* **Task data**:
===

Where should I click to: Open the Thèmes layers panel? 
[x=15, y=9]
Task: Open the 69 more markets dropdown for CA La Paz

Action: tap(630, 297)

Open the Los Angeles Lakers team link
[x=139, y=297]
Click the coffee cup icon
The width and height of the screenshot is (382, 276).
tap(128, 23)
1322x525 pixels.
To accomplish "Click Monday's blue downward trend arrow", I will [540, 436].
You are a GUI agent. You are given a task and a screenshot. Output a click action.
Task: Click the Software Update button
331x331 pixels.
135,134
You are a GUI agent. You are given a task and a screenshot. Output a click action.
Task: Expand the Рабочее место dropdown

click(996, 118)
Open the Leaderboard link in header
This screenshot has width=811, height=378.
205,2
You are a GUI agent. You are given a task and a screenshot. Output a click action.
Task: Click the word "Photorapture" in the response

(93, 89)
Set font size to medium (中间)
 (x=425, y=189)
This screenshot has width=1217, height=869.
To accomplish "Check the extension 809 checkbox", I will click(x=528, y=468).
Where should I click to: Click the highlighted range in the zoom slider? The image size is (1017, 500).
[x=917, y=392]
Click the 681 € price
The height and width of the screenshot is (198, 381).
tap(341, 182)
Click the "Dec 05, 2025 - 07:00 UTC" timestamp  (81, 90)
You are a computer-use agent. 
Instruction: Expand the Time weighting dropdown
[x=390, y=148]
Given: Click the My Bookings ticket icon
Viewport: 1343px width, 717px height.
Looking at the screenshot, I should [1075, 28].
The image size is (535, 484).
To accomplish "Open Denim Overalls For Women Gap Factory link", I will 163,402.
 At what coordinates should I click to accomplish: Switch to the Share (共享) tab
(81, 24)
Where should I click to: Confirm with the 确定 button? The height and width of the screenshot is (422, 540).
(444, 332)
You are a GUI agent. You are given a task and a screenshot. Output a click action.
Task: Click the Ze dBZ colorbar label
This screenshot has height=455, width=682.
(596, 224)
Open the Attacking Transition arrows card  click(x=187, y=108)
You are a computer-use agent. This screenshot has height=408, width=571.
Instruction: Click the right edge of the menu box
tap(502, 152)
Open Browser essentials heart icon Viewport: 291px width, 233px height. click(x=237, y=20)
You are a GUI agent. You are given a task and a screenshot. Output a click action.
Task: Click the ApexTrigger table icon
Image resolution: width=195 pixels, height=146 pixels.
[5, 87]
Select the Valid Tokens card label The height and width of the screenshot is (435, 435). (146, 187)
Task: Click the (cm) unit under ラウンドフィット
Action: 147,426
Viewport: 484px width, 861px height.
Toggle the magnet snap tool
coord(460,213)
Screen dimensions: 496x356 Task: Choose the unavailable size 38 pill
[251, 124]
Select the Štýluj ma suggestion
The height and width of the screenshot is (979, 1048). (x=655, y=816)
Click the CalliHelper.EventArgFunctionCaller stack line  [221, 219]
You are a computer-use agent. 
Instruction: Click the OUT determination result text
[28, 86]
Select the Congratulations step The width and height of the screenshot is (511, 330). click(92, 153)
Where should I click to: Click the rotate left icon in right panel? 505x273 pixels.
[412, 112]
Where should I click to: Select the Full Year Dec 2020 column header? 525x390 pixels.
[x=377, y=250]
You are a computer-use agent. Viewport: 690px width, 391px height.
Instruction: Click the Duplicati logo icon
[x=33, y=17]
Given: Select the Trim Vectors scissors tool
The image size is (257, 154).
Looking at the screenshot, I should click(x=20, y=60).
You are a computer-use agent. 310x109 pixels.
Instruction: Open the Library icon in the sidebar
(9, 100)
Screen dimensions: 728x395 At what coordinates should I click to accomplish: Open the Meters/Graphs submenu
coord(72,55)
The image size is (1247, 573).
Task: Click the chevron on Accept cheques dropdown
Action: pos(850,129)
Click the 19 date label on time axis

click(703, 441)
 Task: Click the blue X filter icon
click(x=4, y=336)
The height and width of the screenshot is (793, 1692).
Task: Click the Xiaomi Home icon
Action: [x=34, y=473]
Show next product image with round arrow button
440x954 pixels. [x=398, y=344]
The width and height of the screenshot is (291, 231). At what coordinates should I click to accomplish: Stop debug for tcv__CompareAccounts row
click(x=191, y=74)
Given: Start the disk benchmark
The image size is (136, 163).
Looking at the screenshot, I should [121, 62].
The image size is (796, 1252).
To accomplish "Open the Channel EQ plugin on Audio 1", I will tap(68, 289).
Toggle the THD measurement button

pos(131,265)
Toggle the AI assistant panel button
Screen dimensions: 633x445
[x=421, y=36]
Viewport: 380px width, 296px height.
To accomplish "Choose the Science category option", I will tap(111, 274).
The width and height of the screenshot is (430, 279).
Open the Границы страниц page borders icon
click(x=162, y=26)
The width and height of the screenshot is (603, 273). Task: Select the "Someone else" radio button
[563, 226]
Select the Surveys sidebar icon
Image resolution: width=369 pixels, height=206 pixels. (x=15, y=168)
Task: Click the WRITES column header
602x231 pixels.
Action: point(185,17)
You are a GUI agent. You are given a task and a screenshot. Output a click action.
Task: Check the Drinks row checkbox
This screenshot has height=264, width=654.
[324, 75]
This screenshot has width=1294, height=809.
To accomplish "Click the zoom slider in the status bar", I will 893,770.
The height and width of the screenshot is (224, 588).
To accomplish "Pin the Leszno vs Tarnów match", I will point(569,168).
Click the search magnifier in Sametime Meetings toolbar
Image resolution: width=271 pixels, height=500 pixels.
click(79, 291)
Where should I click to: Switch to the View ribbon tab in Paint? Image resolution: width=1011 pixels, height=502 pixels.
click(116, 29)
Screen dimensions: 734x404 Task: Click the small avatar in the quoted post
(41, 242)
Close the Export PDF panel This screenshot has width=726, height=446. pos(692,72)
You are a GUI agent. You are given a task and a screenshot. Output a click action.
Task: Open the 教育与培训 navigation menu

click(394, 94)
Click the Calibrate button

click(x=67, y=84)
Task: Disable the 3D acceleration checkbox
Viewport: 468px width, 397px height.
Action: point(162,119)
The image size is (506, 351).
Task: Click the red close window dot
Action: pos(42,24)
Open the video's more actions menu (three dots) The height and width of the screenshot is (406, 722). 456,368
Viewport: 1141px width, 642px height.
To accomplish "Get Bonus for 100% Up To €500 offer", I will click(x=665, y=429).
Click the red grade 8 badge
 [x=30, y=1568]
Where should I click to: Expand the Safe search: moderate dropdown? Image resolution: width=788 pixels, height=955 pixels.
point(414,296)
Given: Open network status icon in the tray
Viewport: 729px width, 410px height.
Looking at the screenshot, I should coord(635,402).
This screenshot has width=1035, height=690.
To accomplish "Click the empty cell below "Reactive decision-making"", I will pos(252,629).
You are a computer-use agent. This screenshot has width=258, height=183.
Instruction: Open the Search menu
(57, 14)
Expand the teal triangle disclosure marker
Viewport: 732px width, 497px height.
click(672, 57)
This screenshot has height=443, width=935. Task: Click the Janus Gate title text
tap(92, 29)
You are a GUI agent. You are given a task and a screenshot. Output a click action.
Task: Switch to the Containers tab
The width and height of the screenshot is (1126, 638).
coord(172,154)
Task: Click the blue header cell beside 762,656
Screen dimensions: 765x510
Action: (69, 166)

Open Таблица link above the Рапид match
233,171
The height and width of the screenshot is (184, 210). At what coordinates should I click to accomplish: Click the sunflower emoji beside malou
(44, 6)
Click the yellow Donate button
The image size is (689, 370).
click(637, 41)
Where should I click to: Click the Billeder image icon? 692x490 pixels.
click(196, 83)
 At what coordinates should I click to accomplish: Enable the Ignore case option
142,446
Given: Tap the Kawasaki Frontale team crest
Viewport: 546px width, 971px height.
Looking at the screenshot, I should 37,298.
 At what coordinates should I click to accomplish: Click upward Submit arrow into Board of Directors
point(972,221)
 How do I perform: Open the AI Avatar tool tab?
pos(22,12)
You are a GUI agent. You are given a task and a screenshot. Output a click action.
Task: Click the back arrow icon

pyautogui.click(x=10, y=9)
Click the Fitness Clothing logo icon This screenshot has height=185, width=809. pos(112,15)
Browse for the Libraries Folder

===

* **Work order**: From the entries above, extract every line where the word "checkbox" appears.

* **Finished exercise**:
To accomplish "Check the extension 809 checkbox", I will click(x=528, y=468).
Task: Check the Drinks row checkbox
Task: Disable the 3D acceleration checkbox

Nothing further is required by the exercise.